→ **Extrait à lire**:
══════════

16La grammaticalisation de la réduplication n’est pas universelle mais se répartit en fonction des aires géographiques (Stolz et al. 2011). En Europe, on la retrouve au sud et à l’est dans des langues issues de familles différentes (l’arménien, le géorgien, le hongrois, le turc, l’hébreu, le malte, le grec, l’italien, le basque), avec des valeurs très diverses. En revanche, elle est absente en Europe centrale et en Europe du Nord : ni en français ni en allemand, la réduplication n’est grammaticalisée.
17On peut ainsi poser un continuum entre les valeurs aspectuelles grammaticalisées et les valeurs expressives de la réduplication, avec une « zone grise » entre ces deux pôles qui pose des problèmes d’interprétation. Les particules discursives ou marqueurs pragmatiques qui redoublent une forme verbale (tiens, allez, voyons, etc., voir Dostie 2004) sont situés dans cette zone grise, et peuvent ressortir soit à la répétition (allez ! allez ! ; tiens ! tiens !) soit à la réduplication (tiens tiens, allez allez, Baldauf et Teston-Bonnard 2019). Seule une analyse « tenant compte aussi bien de la micro- que de la macrosyntaxe, de la prosodie au sens large et du contexte séquentiel et multimodal » (ibid., p. 213) permet alors de les différencier. Il ne sera pas ici question des marqueurs pragmatiques, mais uniquement des formes non grammaticalisées. Les analyses linguistiques ont en effet toujours cherché à en fournir une explication systématique, comme s’il fallait à tout prix stabiliser le caractère imprévisible de leur expressivité.

══════════

→ **Liste des tâches**:
**1)** Pouvez-vous recopier, dans l'extrait sur la réduplication, le passage qui va de « 16La grammaticalisation de » jusqu'à « réduplication n’est grammaticalisée. » ?
**2)** Pourriez-vous poursuivre l'extrait sur la réduplication après sa dernière phrase ?
Les lignes présentées ensuite n'ont aucun lien avec l'extrait sur la réduplication.

══════════

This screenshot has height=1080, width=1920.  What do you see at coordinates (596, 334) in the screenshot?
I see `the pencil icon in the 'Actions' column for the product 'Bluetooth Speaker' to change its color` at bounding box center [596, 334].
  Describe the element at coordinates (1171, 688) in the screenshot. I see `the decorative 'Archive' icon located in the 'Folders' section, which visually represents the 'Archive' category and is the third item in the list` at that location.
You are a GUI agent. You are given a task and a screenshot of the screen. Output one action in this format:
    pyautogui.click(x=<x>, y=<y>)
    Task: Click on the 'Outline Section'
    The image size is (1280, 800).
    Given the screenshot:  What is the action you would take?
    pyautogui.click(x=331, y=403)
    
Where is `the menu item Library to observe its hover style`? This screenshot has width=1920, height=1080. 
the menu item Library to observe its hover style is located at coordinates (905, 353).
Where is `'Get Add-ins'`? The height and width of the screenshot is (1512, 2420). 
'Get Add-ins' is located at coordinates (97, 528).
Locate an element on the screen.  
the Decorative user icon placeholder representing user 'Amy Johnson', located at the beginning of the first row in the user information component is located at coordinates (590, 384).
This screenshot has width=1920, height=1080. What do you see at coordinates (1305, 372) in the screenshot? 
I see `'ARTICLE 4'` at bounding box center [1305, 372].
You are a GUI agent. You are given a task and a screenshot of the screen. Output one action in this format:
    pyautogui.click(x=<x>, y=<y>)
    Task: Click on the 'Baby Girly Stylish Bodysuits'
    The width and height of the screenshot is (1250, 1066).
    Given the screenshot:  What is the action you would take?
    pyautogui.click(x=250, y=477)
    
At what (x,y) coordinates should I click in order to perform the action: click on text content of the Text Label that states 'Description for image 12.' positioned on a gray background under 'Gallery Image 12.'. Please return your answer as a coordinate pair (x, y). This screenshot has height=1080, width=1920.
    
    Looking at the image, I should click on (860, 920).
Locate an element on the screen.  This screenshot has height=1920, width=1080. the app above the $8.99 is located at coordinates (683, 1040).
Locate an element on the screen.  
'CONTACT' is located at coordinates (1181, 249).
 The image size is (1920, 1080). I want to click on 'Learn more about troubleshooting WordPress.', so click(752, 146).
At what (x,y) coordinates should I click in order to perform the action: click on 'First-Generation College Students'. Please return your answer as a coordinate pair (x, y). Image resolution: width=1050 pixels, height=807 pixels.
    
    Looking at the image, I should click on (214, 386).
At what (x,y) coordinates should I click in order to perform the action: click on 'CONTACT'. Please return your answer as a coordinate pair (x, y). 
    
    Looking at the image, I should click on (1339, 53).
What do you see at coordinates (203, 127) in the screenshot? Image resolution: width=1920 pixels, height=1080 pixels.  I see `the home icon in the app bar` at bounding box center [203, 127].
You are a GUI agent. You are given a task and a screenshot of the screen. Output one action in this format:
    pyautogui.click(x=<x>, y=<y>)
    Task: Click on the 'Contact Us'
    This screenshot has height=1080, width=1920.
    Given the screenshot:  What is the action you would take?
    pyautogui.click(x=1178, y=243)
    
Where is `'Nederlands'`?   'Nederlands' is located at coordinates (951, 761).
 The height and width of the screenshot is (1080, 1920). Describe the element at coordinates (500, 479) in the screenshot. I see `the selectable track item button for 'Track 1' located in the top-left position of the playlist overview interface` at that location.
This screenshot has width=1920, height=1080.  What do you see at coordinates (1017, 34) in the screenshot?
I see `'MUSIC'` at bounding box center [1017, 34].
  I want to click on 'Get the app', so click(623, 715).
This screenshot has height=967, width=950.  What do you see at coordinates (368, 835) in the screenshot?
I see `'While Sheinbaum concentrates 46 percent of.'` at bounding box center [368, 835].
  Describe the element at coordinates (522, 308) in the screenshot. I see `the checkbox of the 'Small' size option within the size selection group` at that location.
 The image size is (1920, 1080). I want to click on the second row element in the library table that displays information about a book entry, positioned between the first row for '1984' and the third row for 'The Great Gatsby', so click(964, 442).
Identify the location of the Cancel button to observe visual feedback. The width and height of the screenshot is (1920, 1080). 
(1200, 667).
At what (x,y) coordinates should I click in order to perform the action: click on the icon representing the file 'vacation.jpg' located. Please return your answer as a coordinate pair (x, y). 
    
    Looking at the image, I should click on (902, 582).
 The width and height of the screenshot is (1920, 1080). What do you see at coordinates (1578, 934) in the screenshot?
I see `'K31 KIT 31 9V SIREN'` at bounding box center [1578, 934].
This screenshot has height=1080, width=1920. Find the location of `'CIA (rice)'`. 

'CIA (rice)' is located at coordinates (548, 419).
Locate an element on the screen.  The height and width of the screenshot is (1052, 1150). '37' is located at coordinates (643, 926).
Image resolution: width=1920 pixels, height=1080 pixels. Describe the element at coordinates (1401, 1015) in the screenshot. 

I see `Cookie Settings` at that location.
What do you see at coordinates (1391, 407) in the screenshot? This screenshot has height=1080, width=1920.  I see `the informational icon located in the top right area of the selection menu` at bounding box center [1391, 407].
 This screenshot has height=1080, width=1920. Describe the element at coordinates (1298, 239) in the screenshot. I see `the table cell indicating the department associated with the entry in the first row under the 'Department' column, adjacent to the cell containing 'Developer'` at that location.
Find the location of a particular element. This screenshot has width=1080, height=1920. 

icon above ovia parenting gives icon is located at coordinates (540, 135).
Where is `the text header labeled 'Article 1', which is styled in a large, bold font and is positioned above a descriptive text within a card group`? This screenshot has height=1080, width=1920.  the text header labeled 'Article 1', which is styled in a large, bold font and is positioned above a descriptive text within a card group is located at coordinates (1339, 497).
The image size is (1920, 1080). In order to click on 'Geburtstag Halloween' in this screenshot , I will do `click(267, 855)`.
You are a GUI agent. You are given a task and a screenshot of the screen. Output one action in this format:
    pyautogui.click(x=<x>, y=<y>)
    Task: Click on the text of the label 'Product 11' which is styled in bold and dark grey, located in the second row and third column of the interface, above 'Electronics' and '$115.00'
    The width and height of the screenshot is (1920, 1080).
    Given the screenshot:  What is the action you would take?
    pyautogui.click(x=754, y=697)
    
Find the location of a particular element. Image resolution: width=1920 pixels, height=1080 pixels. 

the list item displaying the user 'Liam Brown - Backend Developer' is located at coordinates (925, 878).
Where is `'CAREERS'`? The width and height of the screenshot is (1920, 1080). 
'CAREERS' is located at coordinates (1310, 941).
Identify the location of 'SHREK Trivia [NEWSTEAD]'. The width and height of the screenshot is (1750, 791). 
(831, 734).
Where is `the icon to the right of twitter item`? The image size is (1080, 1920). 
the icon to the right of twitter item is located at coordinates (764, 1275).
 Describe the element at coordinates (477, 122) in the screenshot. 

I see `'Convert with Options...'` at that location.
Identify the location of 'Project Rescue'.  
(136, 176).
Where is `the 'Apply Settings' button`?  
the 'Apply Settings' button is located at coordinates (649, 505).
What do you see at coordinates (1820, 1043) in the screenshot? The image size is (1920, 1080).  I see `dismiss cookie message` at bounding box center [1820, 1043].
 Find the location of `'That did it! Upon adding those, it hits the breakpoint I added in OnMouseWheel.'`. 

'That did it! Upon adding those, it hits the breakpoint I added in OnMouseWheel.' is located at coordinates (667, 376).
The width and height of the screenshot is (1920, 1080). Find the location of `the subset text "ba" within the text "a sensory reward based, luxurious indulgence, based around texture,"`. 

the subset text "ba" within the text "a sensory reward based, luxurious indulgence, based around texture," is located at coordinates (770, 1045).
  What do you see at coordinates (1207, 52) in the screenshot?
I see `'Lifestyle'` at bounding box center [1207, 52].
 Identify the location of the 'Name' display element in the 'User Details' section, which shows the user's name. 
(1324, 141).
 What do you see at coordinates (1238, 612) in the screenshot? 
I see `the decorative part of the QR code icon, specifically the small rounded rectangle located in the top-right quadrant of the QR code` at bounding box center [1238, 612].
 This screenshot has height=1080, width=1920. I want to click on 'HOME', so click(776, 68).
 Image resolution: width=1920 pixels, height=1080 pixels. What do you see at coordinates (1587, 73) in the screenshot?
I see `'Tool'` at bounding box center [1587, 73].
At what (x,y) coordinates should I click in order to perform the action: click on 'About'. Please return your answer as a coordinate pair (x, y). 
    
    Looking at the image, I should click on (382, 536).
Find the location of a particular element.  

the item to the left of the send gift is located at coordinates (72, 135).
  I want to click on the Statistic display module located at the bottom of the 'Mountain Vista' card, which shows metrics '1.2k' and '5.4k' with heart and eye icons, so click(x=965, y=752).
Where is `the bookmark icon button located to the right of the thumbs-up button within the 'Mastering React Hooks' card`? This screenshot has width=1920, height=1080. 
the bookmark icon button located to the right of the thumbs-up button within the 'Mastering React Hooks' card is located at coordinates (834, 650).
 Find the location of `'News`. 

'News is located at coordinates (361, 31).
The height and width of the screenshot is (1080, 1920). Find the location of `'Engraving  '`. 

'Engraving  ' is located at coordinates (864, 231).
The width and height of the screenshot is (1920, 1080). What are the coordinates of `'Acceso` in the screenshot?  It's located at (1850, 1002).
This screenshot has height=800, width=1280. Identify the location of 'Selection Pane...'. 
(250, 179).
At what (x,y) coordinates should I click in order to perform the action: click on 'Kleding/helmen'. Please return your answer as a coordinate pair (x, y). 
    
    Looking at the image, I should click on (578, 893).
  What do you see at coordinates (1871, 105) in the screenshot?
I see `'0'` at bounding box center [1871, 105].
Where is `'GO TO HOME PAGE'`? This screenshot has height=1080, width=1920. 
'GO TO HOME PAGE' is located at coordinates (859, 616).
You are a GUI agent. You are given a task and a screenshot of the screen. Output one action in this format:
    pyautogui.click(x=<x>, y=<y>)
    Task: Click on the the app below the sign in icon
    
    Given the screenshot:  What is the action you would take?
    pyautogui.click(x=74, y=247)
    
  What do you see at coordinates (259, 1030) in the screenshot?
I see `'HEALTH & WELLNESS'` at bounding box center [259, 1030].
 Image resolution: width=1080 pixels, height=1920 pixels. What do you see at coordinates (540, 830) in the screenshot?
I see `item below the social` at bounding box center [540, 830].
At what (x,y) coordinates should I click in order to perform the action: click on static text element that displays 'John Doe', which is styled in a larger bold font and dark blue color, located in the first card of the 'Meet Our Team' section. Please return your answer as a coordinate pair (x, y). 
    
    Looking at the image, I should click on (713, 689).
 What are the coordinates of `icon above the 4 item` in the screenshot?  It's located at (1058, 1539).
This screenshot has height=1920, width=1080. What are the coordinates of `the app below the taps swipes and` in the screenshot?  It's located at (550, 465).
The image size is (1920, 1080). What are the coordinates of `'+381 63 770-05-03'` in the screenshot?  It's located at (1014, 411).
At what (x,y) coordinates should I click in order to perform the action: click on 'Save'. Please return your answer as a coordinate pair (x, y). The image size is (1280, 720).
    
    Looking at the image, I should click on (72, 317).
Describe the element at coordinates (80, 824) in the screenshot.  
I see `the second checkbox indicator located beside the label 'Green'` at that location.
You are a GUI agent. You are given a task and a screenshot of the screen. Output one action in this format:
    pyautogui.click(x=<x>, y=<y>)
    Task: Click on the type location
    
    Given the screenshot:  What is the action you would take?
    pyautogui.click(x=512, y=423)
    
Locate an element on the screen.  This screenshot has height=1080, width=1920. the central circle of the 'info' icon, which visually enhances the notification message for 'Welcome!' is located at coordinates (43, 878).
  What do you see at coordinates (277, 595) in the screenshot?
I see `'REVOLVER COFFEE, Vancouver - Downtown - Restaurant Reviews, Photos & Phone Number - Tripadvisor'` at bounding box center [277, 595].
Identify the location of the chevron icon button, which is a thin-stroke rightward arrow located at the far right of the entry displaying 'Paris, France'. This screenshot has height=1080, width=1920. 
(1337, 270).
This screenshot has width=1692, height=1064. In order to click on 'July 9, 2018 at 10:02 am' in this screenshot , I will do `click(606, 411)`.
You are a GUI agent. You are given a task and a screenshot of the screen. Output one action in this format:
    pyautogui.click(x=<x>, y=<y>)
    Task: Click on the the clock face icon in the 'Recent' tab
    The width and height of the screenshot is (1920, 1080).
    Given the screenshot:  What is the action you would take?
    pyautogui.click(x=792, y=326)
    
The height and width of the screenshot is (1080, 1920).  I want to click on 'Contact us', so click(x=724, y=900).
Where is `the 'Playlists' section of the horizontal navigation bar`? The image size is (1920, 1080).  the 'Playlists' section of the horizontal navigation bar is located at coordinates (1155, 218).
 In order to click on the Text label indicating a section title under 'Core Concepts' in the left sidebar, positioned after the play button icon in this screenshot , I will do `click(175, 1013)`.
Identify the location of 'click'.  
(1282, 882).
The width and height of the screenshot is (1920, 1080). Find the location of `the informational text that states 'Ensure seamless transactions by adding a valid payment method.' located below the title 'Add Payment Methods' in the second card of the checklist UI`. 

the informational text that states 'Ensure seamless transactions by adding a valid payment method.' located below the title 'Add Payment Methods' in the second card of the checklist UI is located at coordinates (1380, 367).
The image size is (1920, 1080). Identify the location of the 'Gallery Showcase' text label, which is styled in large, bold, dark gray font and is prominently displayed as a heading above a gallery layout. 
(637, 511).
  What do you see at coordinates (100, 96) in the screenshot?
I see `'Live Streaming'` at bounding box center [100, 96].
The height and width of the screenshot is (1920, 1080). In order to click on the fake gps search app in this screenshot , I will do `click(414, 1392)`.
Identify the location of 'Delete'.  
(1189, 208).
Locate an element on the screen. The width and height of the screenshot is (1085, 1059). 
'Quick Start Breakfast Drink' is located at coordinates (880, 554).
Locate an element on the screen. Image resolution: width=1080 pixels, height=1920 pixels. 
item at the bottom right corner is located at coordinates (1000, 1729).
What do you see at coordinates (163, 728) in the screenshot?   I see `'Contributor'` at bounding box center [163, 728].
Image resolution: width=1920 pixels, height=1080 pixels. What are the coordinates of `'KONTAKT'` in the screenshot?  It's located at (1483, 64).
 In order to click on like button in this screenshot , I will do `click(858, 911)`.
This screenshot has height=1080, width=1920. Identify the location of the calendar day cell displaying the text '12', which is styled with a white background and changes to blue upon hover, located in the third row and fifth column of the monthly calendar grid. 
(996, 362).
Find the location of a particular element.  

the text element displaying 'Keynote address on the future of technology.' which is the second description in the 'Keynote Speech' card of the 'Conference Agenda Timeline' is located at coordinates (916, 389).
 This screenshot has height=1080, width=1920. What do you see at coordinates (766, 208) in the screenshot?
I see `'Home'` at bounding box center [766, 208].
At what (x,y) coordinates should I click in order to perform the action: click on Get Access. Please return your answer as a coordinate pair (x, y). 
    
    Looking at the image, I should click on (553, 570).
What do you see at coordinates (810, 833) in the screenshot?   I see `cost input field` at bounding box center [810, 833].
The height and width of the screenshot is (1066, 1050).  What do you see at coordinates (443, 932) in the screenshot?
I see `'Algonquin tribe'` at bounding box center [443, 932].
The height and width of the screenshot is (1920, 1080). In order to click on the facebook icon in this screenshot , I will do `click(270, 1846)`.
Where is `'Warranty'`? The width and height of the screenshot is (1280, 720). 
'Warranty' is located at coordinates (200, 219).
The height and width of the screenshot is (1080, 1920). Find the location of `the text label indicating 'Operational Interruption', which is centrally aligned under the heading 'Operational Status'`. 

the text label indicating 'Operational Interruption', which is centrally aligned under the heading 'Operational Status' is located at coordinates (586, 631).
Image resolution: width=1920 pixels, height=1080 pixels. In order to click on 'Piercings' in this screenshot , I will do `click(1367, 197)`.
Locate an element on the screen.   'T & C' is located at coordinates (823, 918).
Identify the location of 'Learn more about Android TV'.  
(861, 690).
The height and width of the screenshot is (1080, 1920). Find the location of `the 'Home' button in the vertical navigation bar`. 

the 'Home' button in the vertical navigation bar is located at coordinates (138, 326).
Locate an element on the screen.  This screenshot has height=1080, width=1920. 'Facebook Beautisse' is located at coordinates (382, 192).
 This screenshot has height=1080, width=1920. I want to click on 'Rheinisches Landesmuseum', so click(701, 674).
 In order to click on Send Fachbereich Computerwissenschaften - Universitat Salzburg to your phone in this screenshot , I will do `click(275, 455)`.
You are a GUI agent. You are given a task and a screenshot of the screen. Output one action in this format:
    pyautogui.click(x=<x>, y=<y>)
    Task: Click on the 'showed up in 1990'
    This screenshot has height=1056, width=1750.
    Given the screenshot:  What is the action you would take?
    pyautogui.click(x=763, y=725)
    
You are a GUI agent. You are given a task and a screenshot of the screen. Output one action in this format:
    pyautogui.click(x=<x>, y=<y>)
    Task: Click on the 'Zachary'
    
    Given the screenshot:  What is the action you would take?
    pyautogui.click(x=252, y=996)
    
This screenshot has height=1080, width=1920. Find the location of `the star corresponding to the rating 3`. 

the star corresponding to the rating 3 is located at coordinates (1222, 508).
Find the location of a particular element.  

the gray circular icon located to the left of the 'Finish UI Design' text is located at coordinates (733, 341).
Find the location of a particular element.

══════════

→ **Réponses par tâche**:
**1)**
16La grammaticalisation de la réduplication n’est pas universelle mais se répartit en fonction des aires géographiques (Stolz et al. 2011). En Europe, on la retrouve au sud et à l’est dans des langues issues de familles différentes (l’arménien, le géorgien, le hongrois, le turc, l’hébreu, le malte, le grec, l’italien, le basque), avec des valeurs très diverses. En revanche, elle est absente en Europe centrale et en Europe du Nord : ni en français ni en allemand, la réduplication n’est grammaticalisée.

**2)**
2.2. La réduplication en discours : une figure de l’implicite verbal
18Dans le discours, la réduplication a valeur figurale et n’est plus limitée au redoublement, elle peut d’ailleurs facilement dépasser ce seuil. Les cas de triplication (affreux affreux affreux !), voire de quadruplication sont fréquents (si si si si !), pour les incantations, il n’est pas de limite maximale : « In case of repetition, there is no clear upper limit with respect to the number of copies that are present » (Gil 2005, p. 36).
19Toute répétition immédiate n’est pas une réduplication. Par exemple, dans « Leichter1 leichter2 werden »7, slogan publicitaire pour un régime amaigrissant, on a affaire à une antanaclase. « Leichter1 » est un adverbe qui signifie « plus facilement », et, dans la seconde occurrence, c’est un attribut du sujet qui signifie « plus léger ».
20Le grand mérite des études sur la réduplication en discours est d’avoir attiré l’attention sur sa dimension implicite, sa part interprétative, restée longtemps délaissée. La tendance dominante associe en effet l’implicite au non-explicite, à un dire en creux, lacunaire, à une absence de marques claires, autant de propriétés qui s’inscrivent aux antipodes de la réduplication, forme sur-marquée. L’implicite est assimilé à ce qui est caché. Mais l’on sait qu’il revêt en réalité de multiples formes, y compris celle de l’évidence. C’est le syndrome de La Lettre volée (voir chapitre 1), qui atteste que le « mystère » ou « l’implicite » existent même lorsqu’ils sont exhibés, comme l’est la répétition (Prak-Derrington 2016).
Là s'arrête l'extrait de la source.